Comparing the difference in change in repeated measures ordinal variables between two groups

I have two groups of patients, those with (OSA) and those without (nOSA) sleep apnoea. Patients were scheduled to undergo a surgical procedure (Sx). Each patient completed a type of quality of life survey before (pre-Sx) and after (post-Sx) surgery. Each question in the quality of life survey is scored 0, 1, 2, 3 (with 0 being the "best" and 3 being the "worst").

I want to find answer a specific question, but am unsure which test is most appropriate - Was the change in quality of life (change in the ordinal variable) following the surgery different for OSA versus nOSA patients? We suspect that the OSA group has a greater change in quality of life after surgery, compared with the nOSA group.

So I need some kind of test which can compare the change in the distribution of the scores between the two groups?

Or would it make sense to some kind of multivariate analysis and use "OSA/nOSA" as a variable and see if it significantly contributes to the change in quality of life after surgery. Could I do a multivariate regression model of some kind?

Using SPSS...

Any insights most welcome!

• Summated scale scores from health-related quality of life questionnaires are generally treated as numerical variables, so that parametric and non-parametric tests for continuous data are used. If, on the contrary, you are interested in responses to a particular Likert-type item, then treating those responses as ordinal make sense (although many authors would still rely on statistical tests for continuous data, provided the distribution of responses does not exhibit a high skewness). – chl Sep 28 '14 at 19:22
• I would strongly advise against treating ordinal data as numeric on an interval or ratio scale. It's a hack, and just because it's commonly done doesn't make it valid. You should look into ordinal mixed regression, which handles the repeated-measures design nicely. Beware that this will take you some time to get acquainted to, as both the theory and the correct model specification can be difficult to grasp at first. – coanil Sep 29 '14 at 12:10
• Your design seems to be quite simple. There is one fixed between-group factor (OSA vs nOSA) and one fixed repeated-measures factor (pre-Sx vs post-Sx). The model is Y = RMfactor + BGfactor + RMfactor*BGfactor where the significance of the last term, the interaction, is what interests you. The only dilemma is whether to treat Y as interval or as ordinal. If interval - simply use linear model (usual ANOVA). If ordinal - use generalized linear model (in a form of GEE, "generalized estimating equations") with cumulative logit or probit link function (i.e. "ordinal ANOVA"). – ttnphns Sep 30 '14 at 2:31

If you are familiar with ordinal logistic regression models and mixed-effects models with lmer in the lme4 package in R, you may want to check out the clmm (cumulative link mixed models) function in the ordinal package. This function, built on lmer, may prove especially useful if you have covariates to control for.

....

| Exercises |
(1) Answer these from the sleep apnoea thread:
(a) What scores can each question in the quality of life survey take, and which score is the worst?
(b) What software does the person asking plan to use?
(c) Which function in the ordinal package does the last reply point to?
(2) Write the next part of the sleep apnoea thread, starting after its final reply.

| Dataset excerpts |
....

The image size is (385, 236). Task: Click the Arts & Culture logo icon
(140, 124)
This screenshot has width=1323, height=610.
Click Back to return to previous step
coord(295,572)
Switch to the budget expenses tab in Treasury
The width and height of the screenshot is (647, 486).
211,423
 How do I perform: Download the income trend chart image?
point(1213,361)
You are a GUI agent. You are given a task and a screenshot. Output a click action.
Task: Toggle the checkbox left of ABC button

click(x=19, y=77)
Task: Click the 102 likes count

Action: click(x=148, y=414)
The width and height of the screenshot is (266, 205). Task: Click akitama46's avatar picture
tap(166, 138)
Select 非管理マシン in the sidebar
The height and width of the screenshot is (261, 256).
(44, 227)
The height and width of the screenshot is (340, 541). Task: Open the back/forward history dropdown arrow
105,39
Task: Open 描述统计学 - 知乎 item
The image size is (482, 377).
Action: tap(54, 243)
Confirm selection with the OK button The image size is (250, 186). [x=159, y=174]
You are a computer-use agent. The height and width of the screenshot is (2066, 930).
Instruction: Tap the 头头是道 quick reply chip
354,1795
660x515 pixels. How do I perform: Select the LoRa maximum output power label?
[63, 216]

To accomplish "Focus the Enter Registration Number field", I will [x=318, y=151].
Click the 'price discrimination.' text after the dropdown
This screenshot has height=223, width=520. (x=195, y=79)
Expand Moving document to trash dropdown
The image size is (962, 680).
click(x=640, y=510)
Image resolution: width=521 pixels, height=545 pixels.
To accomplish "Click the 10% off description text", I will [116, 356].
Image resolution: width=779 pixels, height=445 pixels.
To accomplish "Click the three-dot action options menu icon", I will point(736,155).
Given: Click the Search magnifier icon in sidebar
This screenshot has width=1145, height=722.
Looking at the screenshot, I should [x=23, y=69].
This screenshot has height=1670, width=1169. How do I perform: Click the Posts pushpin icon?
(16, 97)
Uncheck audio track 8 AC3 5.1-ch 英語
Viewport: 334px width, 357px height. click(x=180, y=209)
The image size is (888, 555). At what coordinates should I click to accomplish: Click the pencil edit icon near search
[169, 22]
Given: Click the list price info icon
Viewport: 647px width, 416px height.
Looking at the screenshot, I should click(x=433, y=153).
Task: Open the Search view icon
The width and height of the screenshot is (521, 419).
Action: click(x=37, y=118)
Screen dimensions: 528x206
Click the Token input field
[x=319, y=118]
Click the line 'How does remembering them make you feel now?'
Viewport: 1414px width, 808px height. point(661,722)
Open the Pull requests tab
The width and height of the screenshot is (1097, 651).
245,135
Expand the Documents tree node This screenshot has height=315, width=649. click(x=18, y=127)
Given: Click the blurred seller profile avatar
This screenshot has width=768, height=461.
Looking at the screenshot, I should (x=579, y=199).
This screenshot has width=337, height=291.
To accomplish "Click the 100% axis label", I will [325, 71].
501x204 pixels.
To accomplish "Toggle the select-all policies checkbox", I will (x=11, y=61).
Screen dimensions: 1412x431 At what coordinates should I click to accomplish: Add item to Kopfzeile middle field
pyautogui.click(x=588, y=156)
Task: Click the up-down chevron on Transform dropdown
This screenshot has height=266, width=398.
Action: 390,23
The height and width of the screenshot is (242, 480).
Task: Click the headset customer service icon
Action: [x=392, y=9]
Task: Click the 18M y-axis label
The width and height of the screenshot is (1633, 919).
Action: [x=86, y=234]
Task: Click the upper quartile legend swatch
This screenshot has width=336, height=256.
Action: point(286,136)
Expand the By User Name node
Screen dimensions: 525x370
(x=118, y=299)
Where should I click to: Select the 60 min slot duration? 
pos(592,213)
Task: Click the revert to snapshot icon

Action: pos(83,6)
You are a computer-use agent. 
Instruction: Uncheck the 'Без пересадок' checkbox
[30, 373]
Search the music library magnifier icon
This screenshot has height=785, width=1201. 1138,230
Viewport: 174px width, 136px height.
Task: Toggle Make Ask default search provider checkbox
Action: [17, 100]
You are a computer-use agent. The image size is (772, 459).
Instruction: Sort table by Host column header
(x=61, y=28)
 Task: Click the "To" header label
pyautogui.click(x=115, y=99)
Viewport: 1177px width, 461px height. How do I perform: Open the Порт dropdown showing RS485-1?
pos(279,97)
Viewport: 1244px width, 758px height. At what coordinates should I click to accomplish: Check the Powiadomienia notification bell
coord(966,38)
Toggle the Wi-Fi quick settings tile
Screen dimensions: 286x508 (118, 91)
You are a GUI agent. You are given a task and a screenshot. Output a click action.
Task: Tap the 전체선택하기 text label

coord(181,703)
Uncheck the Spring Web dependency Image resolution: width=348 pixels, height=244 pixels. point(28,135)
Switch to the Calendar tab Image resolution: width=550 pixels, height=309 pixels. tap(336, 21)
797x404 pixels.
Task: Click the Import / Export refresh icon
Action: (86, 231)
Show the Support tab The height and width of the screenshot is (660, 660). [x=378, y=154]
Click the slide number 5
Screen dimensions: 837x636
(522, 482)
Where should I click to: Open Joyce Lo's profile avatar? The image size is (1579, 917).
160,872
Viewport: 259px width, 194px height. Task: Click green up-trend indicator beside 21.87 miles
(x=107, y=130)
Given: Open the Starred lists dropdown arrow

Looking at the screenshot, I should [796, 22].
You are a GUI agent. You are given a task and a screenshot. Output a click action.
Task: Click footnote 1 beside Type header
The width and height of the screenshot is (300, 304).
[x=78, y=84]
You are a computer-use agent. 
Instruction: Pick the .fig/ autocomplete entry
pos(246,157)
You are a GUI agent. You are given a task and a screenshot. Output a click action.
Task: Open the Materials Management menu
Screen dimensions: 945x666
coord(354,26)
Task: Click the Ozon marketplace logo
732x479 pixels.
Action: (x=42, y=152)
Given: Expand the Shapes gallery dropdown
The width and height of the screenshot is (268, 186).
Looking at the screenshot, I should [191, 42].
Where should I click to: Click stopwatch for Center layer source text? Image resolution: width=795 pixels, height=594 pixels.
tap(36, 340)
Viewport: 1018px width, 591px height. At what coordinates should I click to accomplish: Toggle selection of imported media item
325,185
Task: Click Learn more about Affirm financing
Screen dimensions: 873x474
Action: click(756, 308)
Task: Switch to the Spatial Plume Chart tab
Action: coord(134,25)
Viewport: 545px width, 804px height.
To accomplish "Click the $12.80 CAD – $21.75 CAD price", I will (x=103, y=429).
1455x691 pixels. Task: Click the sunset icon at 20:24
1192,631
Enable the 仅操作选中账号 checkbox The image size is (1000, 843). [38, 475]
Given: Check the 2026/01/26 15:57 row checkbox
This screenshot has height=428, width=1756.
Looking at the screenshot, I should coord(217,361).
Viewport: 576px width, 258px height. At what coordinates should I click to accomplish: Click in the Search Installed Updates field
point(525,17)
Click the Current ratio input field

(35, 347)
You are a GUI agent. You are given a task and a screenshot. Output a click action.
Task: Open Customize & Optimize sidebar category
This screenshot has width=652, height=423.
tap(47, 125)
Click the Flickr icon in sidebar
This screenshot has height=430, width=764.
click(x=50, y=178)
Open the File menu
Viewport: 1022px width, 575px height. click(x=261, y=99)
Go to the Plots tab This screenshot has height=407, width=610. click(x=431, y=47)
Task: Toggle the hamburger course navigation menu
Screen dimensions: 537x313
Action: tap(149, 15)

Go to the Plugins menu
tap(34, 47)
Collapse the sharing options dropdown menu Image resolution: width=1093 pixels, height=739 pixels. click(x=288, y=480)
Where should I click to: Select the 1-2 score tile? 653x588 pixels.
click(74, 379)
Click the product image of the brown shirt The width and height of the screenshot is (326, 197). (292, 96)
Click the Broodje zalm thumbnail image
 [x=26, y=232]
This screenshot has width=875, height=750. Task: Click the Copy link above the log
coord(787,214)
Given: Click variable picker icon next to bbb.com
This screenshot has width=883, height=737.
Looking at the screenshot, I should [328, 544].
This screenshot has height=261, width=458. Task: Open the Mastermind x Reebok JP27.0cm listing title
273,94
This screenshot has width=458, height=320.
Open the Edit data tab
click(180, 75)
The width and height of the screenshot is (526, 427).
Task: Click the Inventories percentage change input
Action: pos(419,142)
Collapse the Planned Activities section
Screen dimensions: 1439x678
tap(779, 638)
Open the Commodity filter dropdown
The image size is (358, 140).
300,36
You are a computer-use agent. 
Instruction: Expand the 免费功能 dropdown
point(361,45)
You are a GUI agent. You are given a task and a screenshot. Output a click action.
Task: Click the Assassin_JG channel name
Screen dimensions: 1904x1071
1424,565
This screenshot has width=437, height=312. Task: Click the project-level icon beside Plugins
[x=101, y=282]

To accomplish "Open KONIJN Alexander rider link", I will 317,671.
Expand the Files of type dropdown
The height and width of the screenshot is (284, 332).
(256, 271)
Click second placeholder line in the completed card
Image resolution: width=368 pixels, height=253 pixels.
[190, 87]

....

| Exercise results |
(1)
(a) 0, 1, 2 or 3; 3 is the worst.
(b) SPSS.
(c) The clmm (cumulative link mixed models) function.

(2)
I suppose this answer may be more relevant to Brian's problem than that of @user45094; I am not sure if SPSS has something like cumulative link mixed models.

I believe the Wilcoxon signed-rank test is the one that fits your situation the best. Check here or reference [1] for more detailed explanation about the test.

The Wilcoxon signed-rank test is used to compare two paired samples when data are either interval scale but assumptions for the paired t-test (normality of within-pair differences) are not satisfied or ordinal (ranked) scale. The hypothesis being tested is whether the median difference is zero (as opposed to mean difference in the paired t-test). [1]

Moreover, one assumption about the test is that "the distribution of the differences between the two related groups (i.e., the distribution of differences between the scores of both groups of the independent variable; for example, the reaction time in a room with "blue lighting" and a room with "red lighting") needs to be symmetrical in shape" [2]

If the above assumption doesn't hold in your real data, another suitable test is the Sign test [3]

The reference [2] and [3] are tutorials of using SPSS to conduct the two tests, which I think exactly fits your case.You can find the step-by-step explanations through the two links.

Hope this helps.

Reference:

[1] Evie McCrum-Gardner, 2008, "Which is the correct statistical test to use?"